Refinancing Your Mortgage – Know When and When Not to Do

Refinancing your mortgage means compensating your existing loan with new one. According to MBA (Mortgage Bankers Association) refinancing is the major part of mortgage applications. There are various reasons for mortgage refinancing like low interest rate, change of adjustable-rate, fixed-rate, and more.

If you are looking for the best refinance loans in Phoenix Arizona, then you must visit Capital Fund I LLC website immediately. They provide reliable loans for real estate project at low interest rates. Also, they offer service of friendly professionals to find right loan for the investment of their clients.
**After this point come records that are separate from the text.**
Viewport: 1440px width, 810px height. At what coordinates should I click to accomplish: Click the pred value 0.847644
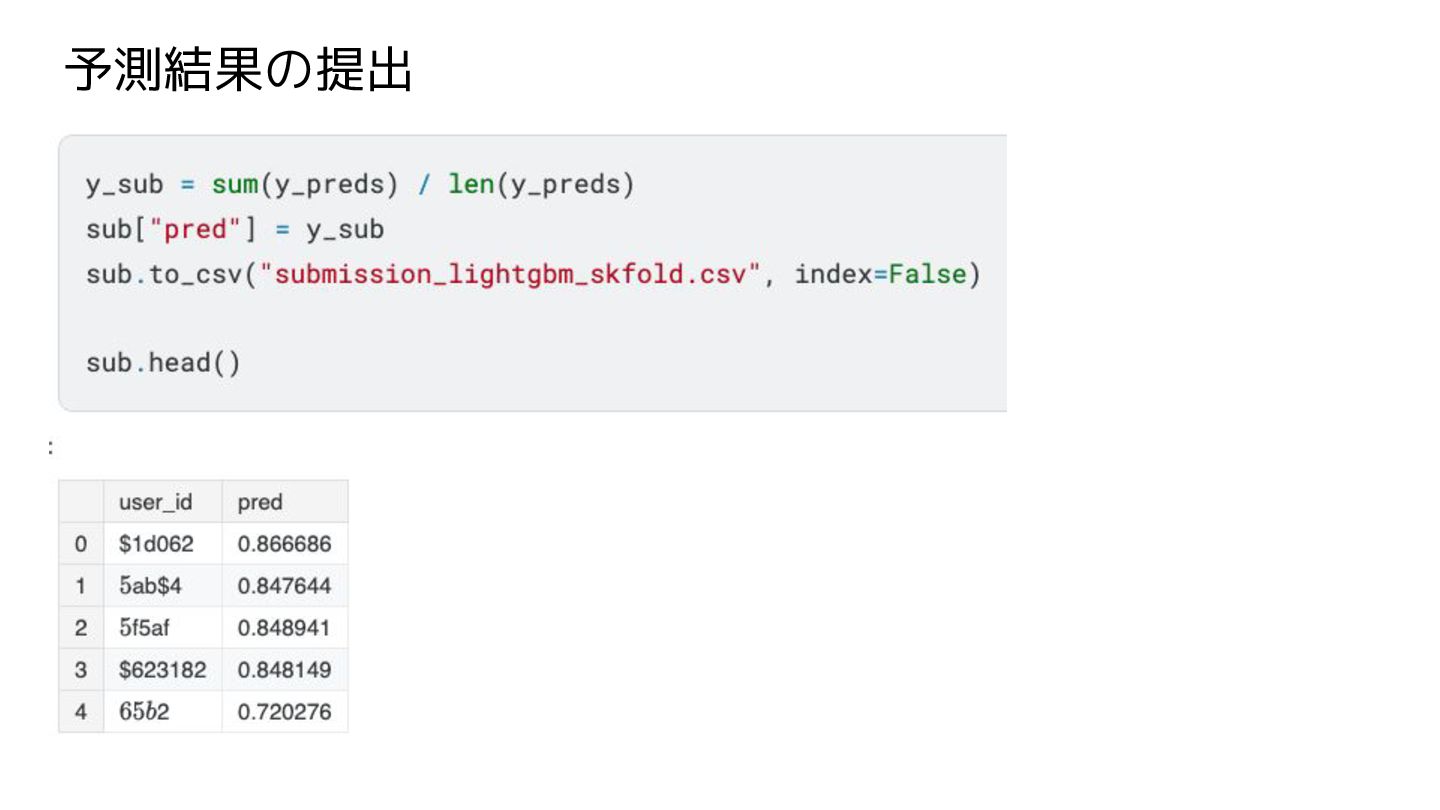[284, 586]
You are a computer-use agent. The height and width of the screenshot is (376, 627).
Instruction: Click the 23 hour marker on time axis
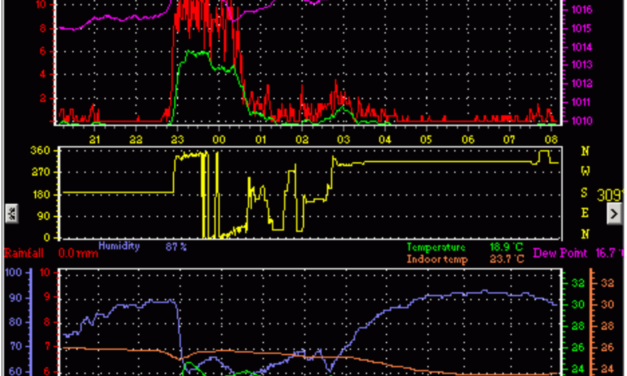click(177, 140)
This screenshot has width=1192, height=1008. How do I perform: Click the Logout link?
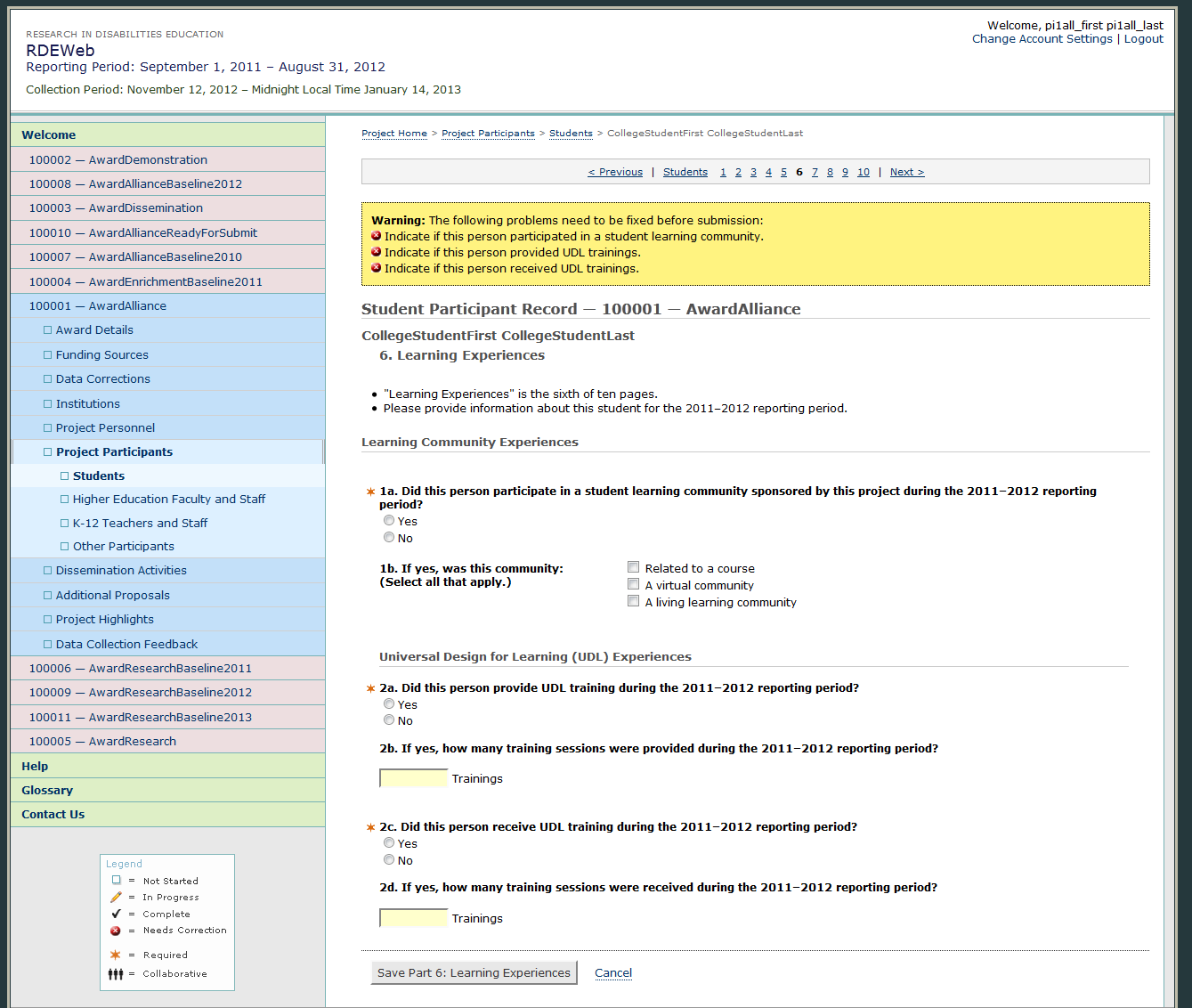pyautogui.click(x=1143, y=39)
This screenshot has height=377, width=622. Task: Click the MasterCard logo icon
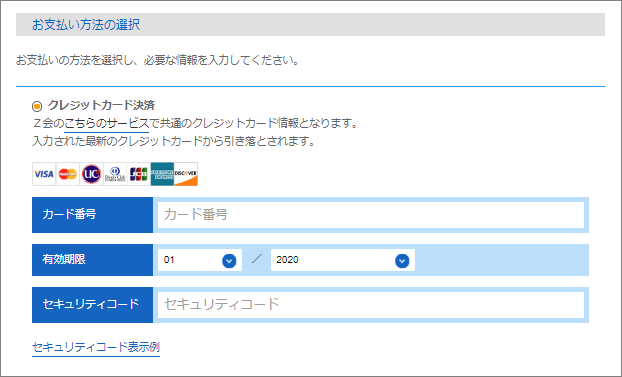(x=67, y=174)
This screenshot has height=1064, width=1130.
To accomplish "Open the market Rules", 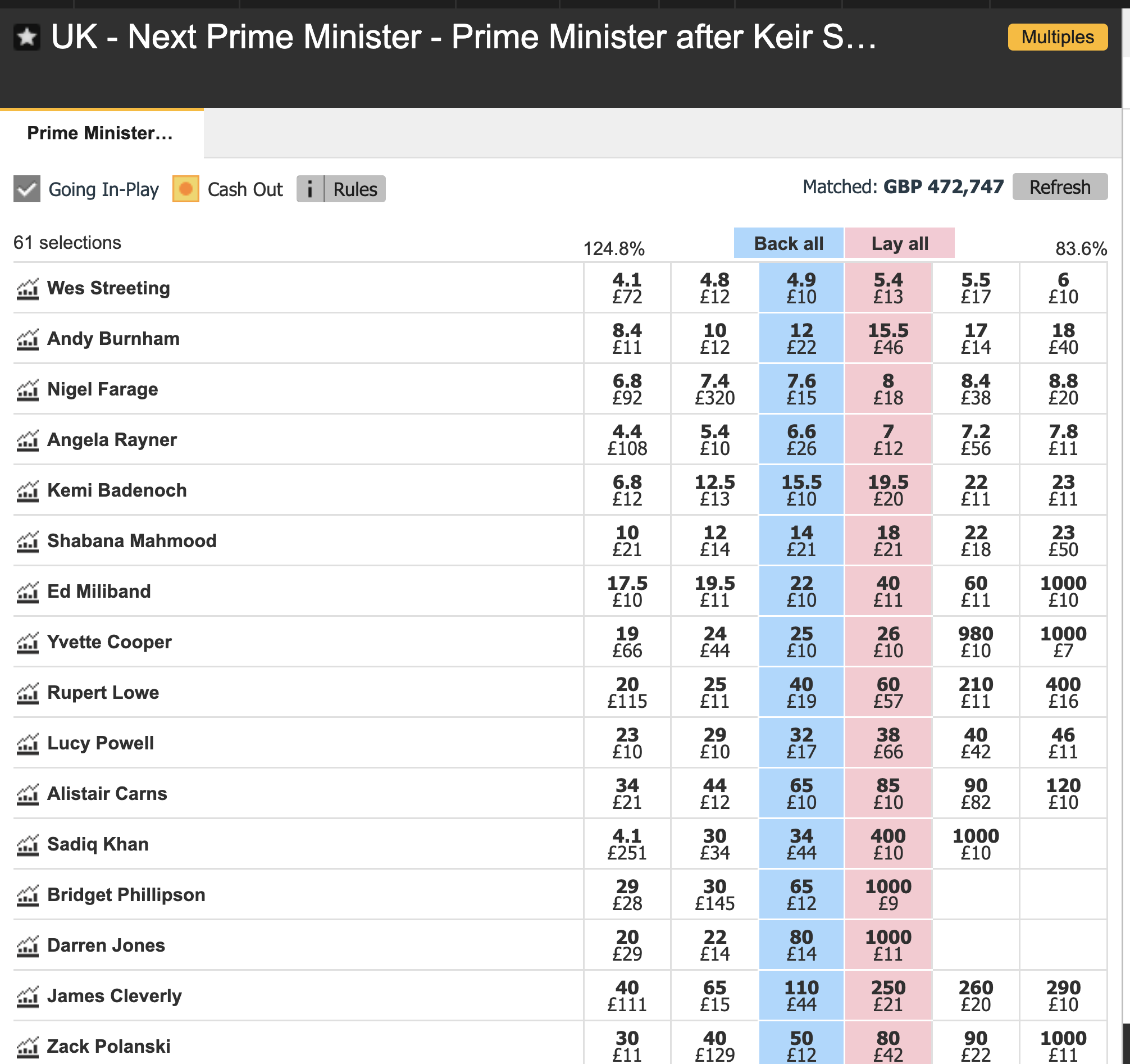I will [355, 189].
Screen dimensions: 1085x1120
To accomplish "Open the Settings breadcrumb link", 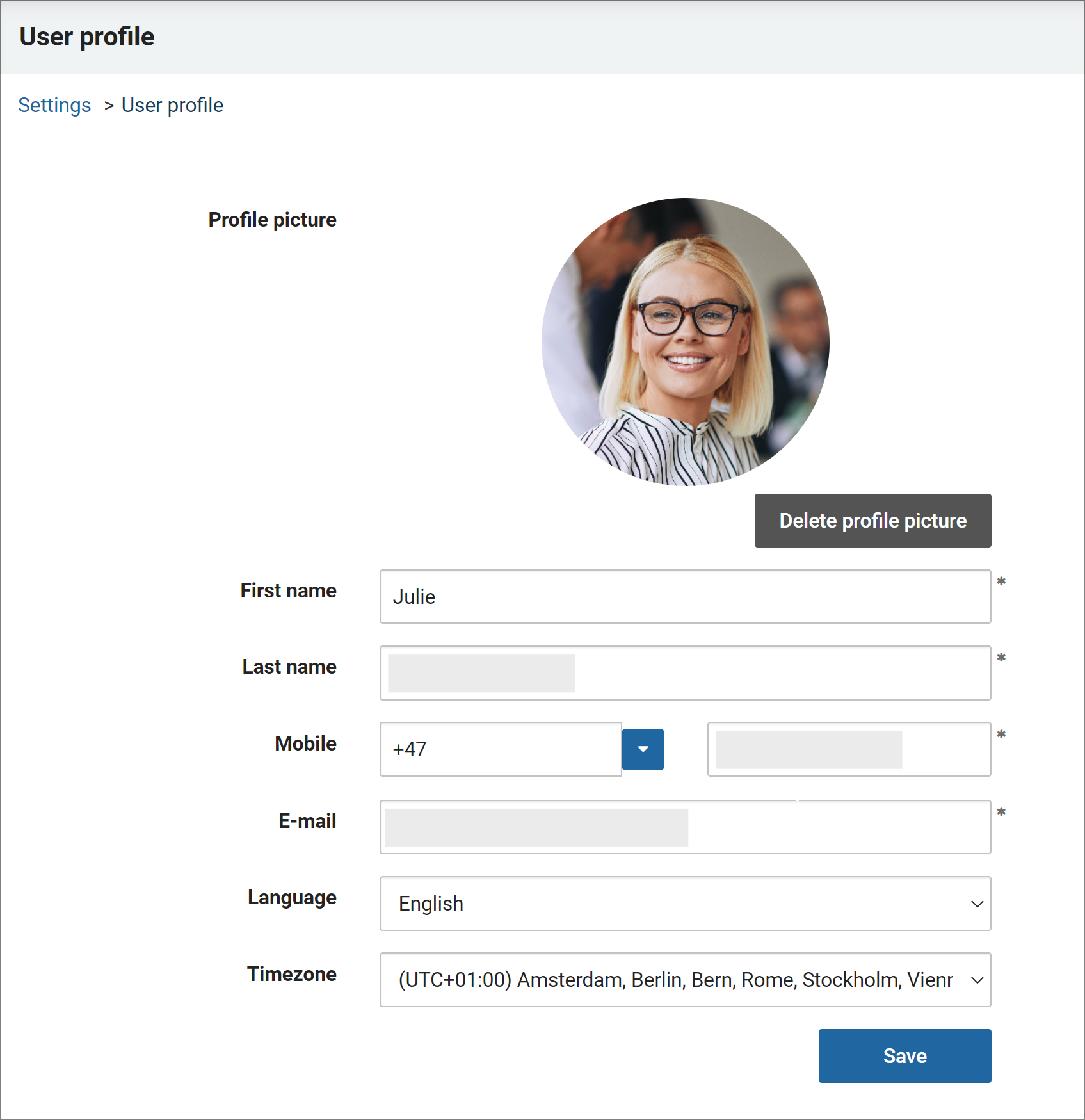I will (x=54, y=104).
The following are few things that you need to consider before applying for your mortgage refinance.

Low interest rate

The best reason for refinancing is low interest rate on current loan. Even though, refinancing is the best option to choose, but if you are able to reduce at least 2% of interest rate, then you can save more money and decrease your payment size every month.

Decreases term of loan

If interest rate decreases, you will get an opportunity to refinance your current loan with another one with small changes in your monthly payments. For instance, if you have a loan of $50,000 for 30-years fixed rate refinancing from 9-5.5 percent will reduce the term to half that is 15 years by changing your payment from $402.3 to $408.54 every month.

Converting fixed rate or adjustable rate

If your interest rate is decreasing, then converting your fixed-rate loan into ARM is a good strategy. With this, you can pay small payments every month. If interest rate is increasing it is a hasty idea.

If you want to stay in your home for only few years, then converting to ARM is a very good idea because it offers a low monthly payment compared to fixed-term. Also, there is no need for you to concern regarding higher interest rate in future.

Plus, interest rate on your mortgage helps to deduct your tax, so increasing your term period is a smart decision to save your wealth.

If you want to apply for a loan know the equity of your home, cost of refinancing, your ratio of debit to income, credit score, interest rates, term, and more. With this, you can find the best refinancing strategy.

Refinancing is an ideal move if you can reduce monthly payments, term period of loan, or you can build equity faster. Gather necessary information about refinancing, choose a reliable company and apply for your refinancing depending on your financial condition.